▶ **原文**:
================

前言

这是 Scrapy 系列学习文章之一，本章主要介绍 Settings 的相关的内容；

本文为作者的原创作品，转载需注明出处；

简介

Scrapy settings 的设计目的就是允许你通过设置来自定义所有 Scrapy 组件的行为，包括 core、extensions、pipeline 以及 spiders 自身；

settings 的内部提供了一个全局的以 key-value mapping 为存储格式的的命名空间，相关代码可以从中获取相关配置属性；当然，填充 settings 的方式有很多种机制，后续会有介绍；

For a list of available built-in settings see: Built-in settings reference.

指定 settings

当你使用 Scrapy 的时候，你需要指定哪一个 Scrapy settings 是你期望使用的；你可以通过环境变量来设置，SCRAPY_SETTINGS_MODULE；并且注意的是SCRAPY_SETTINGS_MODULE所对应的值必须是在 Python 的 import search path 中的

填充 settings

填充 settings 的方式有多种，

Command line options (most precedence)
Settings per-spider
Project settings module
Default settings per-command
Default global settings (less precedence)

上面的配置的优先级是从上至下的；

Command line options

Arguments provided by the command line are the ones that take most precedence, overriding any other options. You can explicitly override one (or more) settings using the -s (or --set) command line option.

1	scrapy crawl myspider -s LOG_FILE=scrapy.log

Setting per-spider

Spiders (See the Spiders chapter for reference) can define their own settings that will take precedence and override the project ones. They can do so by setting their custom_settings attribute:

注意，在 spider 上的配置会覆盖 project 级别上的配置；

class MySpider(scrapy.Spider):
    name = 'myspider'

    custom_settings = {
        'SOME_SETTING': 'some value',
    }

这里不得不提笔者在前叙文章中所谈到的如何为不同的 Spider 定义不同的 Item Pipeline 例子；

Project settings module

The project settings module is the standard configuration file for your Scrapy project, it’s where most of your custom settings will be populated. For a standard Scrapy project, this means you’ll be adding or changing the settings in the settings.py file created for your project.

================

▶ **练习任务**:
1. 把讲 Scrapy 设置的原文中的一段一字不改地抄出来：从含有“这里不得不提笔者在前叙文章中所谈到的如何为不同的 Spider 定义不同的”的那句开始，抄到“for your project.”为止。
2. 讲 Scrapy 设置的原文停在哪里，就从那里接着往下写。

▶ **所给记录**:
================

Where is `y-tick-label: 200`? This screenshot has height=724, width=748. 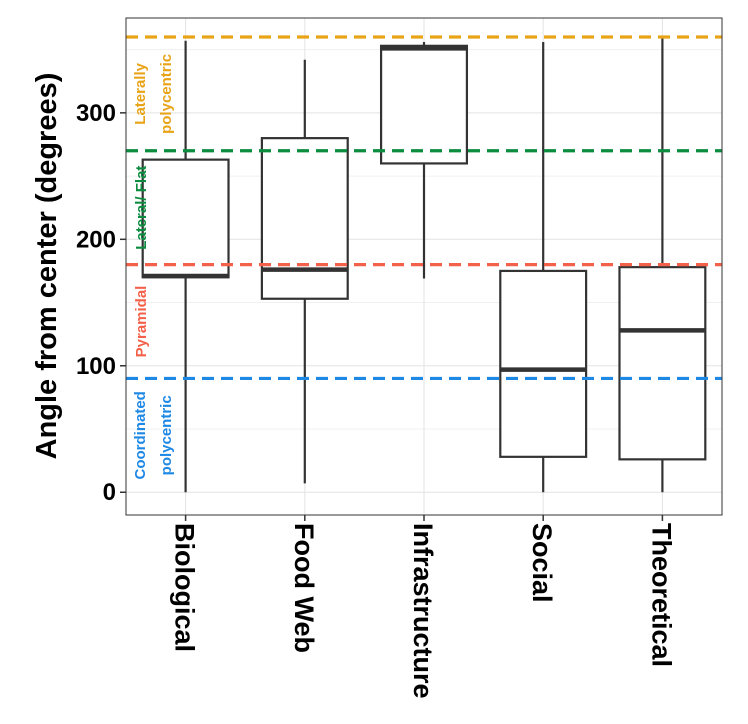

================

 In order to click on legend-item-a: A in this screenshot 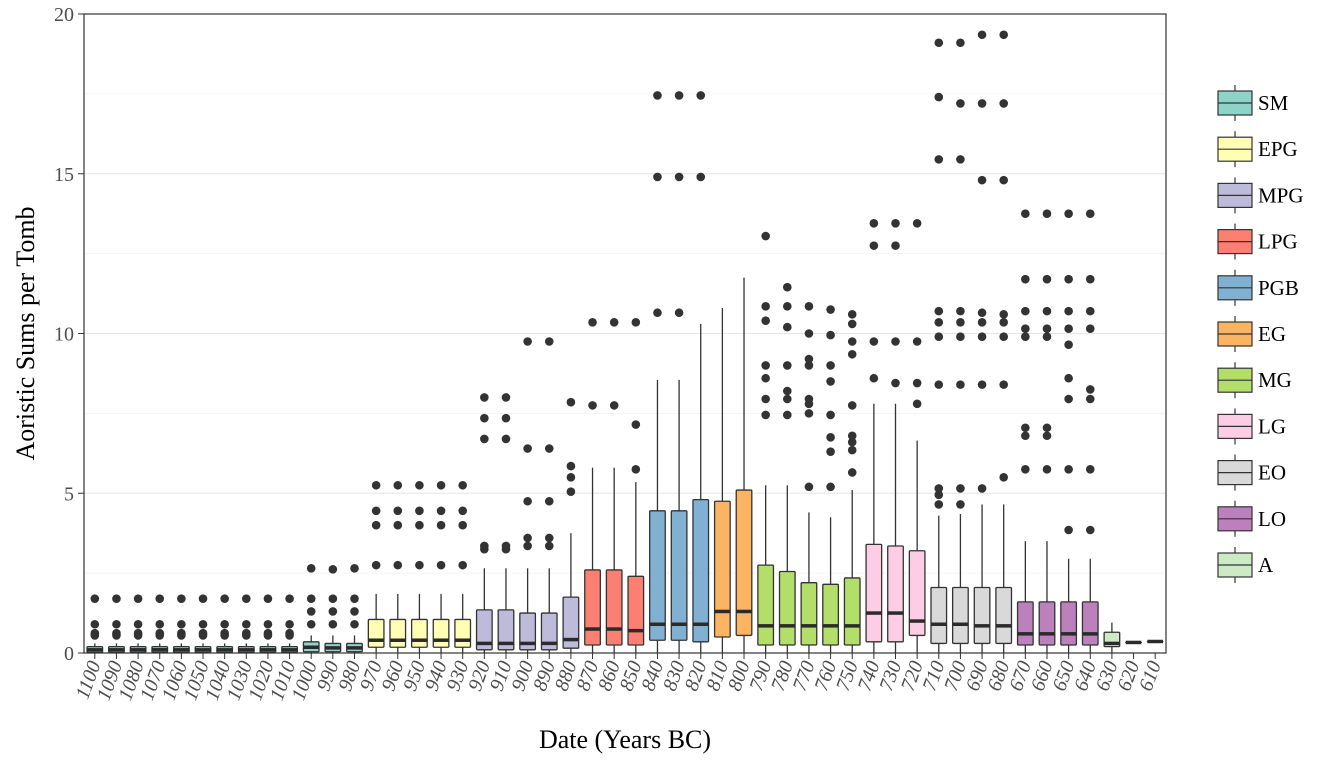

================

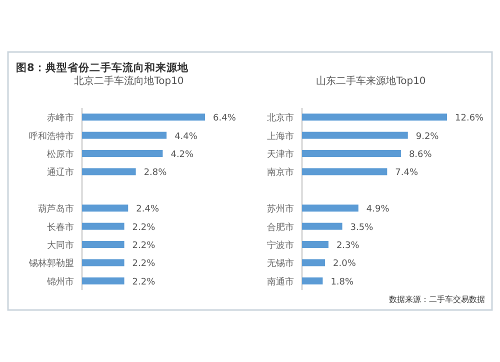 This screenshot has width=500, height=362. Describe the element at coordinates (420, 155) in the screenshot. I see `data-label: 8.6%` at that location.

================

▶ **参考答案**:
1.
这里不得不提笔者在前叙文章中所谈到的如何为不同的 Spider 定义不同的 Item Pipeline 例子；

Project settings module

The project settings module is the standard configuration file for your Scrapy project, it’s where most of your custom settings will be populated. For a standard Scrapy project, this means you’ll be adding or changing the settings in the settings.py file created for your project.

2.
Default settings per-command

Each Scrapy tool command can have its own default settings, which override the global default settings. Those custom command settings are specified in the default_settings attribute of the command class.

Default global settings

The global defaults are located in the scrapy.settings.default_settings module and documented in the Built-in settings reference section.

访问 settings

In a spider, the settings are available through self.settings:

class MySpider(scrapy.Spider):
    name = 'myspider'
    start_urls = ['http://example.com']

    def parse(self, response):
        print("Existing settings: %s" % self.settings.attributes.keys())

注意，

The settings attribute is set in the base Spider class after the spider is initialized. If you want to use the settings before the initialization (e.g., in your spider’s __init__() method), you’ll need to override the from_crawler() method.

settings 对象是在 spider 实例进行初始化以后在 base Spider 中设置的；如果你想要在实例化之前就想要访问相关的 settings，那么你必须覆盖 from_crawler() 方法；

Settings 可以在 extensions，middleware 和 item pipelines 中通过方法 from_crawler 中的参数对象 Crawler 进行访问；看一个 Extension 相关的例子，

class MyExtension(object):
    def __init__(self, log_is_enabled=False):
        if log_is_enabled:
            print("log is enabled!")

    @classmethod
    def from_crawler(cls, crawler):
        settings = crawler.settings
        return cls(settings.getbool('LOG_ENABLED'))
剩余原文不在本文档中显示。